The 3 checkpoint targets PD-1 and CTLA-4 (on the T-cell) and PD-L1 (on the tumor cell) are currently the focus of investigation. Pembrolizumab is a humanized monoclonal antibody against PD-1 that was studied in KEYNOTE-045, a large open label, international, phase III trial evaluating its efficacy in the platinum refractory setting. The positive results of this trial led to FDA approval of pembrolizumab for platinum refractory advanced urothelial carcinoma of the bladder. Additional CPIs that are FDA approved in this disease space are nivolumab (anti PD-1) and avelumab (anti PD-L1). The ORR for these agents range from 15%–25%, with a higher response in PD-L1 expressing tumors. Furthermore, atezolizumab (anti-PD-L1) and pembrolizumab have gained approval in the first line cisplatin-ineligible population. Also very exciting in the second line post platinum space is a biomarker-driven therapy involving erdafitinib for patients with an FGFR3 or FGFR2 alteration. In the post CPI space, second line and beyond, there is erdafitinib and the antibody-drug conjugates enfortumab and sacituzamab, which have shown significant activity in patients with advanced bladder cancer who have failed CPIs.

Two other areas in which CPIs have entered the guidelines for urothelial carcinoma of the bladder include bacillus Calmette-Guérin-unresponsive noninvasive, high-grade urothelial carcinoma of the bladder, in which pembrolizumab recently gained approval via the Keynote-057 trail; and, as maintenance therapy in patients with advanced or metastatic disease pretreated with chemotherapy, in which avelumab improved overall survival via the JAVELIN trial.

Like bladder cancer, renal cell carcinoma (RCC) is not a stranger to immunotherapy, particularly for the treatment of metastatic disease. From the 1990s to the early 2000s the only agents considered effective for patients with advanced RCC were high-dose interleukin-2 and interferon. In fact, much of the data concerning cytoreductive nephrectomy were based on patients receiving adjuvant interferon. However, harsh toxicities and relatively poor response rates associated with these older immunotherapy agents in part led to the quick conversion to the targeted therapy era in advanced RCC. These medications (eg sunitinib) were considered standard of care for approximately 10 to 15 years.
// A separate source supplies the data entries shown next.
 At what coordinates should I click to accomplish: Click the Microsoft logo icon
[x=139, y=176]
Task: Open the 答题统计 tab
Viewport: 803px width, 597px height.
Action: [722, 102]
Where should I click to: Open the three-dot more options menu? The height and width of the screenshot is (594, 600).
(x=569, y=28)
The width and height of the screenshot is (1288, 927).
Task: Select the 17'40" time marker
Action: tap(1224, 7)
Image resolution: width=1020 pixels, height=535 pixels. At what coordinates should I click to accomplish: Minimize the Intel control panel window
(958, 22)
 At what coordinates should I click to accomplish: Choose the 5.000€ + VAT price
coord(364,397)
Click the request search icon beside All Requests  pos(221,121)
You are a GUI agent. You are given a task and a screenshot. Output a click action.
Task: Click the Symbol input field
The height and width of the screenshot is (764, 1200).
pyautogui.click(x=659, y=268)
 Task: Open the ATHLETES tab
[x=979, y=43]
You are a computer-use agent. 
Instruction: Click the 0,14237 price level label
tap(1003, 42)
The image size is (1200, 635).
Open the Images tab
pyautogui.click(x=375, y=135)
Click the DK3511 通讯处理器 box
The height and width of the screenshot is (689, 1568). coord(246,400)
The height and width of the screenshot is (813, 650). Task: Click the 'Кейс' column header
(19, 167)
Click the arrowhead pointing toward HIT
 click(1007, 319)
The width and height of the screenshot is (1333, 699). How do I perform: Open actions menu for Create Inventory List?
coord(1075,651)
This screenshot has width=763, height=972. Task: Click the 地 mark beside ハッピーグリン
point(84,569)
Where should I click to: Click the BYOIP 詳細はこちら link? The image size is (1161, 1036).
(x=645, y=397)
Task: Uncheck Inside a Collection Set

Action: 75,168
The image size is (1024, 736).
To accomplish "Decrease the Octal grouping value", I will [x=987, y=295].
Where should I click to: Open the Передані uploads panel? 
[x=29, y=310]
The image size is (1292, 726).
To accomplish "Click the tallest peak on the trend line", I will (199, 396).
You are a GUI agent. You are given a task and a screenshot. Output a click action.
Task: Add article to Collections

With the arrival of the CPIs came a new immunotherapy era for RCC, and new treatment paradigms. CheckMate-214 results were published in 2018 and demonstrated improved overall survival in the intermediate to poor risk metastatic clear cell RCC (ccRCC) cohort treated with ipilimumab (anti-CTLA-4) and nivolumab (anti-PD-1) combination vs sunitinib monotherapy. Additionally, the combination CPI regimen was better tolerated. These results led to FDA approval of this regimen as first line treatment for intermediate to poor risk metastatic ccRCC. The KEYNOTE-426 trial evaluated a novel combination regimen of a CPI and targeted agent (pembrolizumab plus axitinib) for first line treatment of advanced ccRCC. This trial demonstrated a survival advantage regardless of risk stratification and led to the approval of this combination in all risk categories. Through the CheckMate-9ER trial, the combination of cabozatinib and nivolumab gained similar approval, again regardless of risk category. However, this regimen was also indicated for tumors of clear-cell histology. For those patients with advanced or metastatic non-ccRCC, the only preferred regimens remain sunitinib or an available clinical trial.

The new era of treatment for advanced and metastatic prostate, bladder and kidney cancer has been marked by genetic and genomic testing, biomarker-driven therapies, and the continued infiltration of several disease spaces by immunooncologic therapies. Annual review of the newest trials and approvals is absolutely necessary for the urologic oncologist and advanced practice providers alike to stay current.

  1. Giri VN, Knudsen KE, Kelly WK et al: Implementation of germline testing for prostate cancer: Philadelphia Prostate Cancer Consensus Conference 2019. J Clin Oncol 2020; 38: 2798.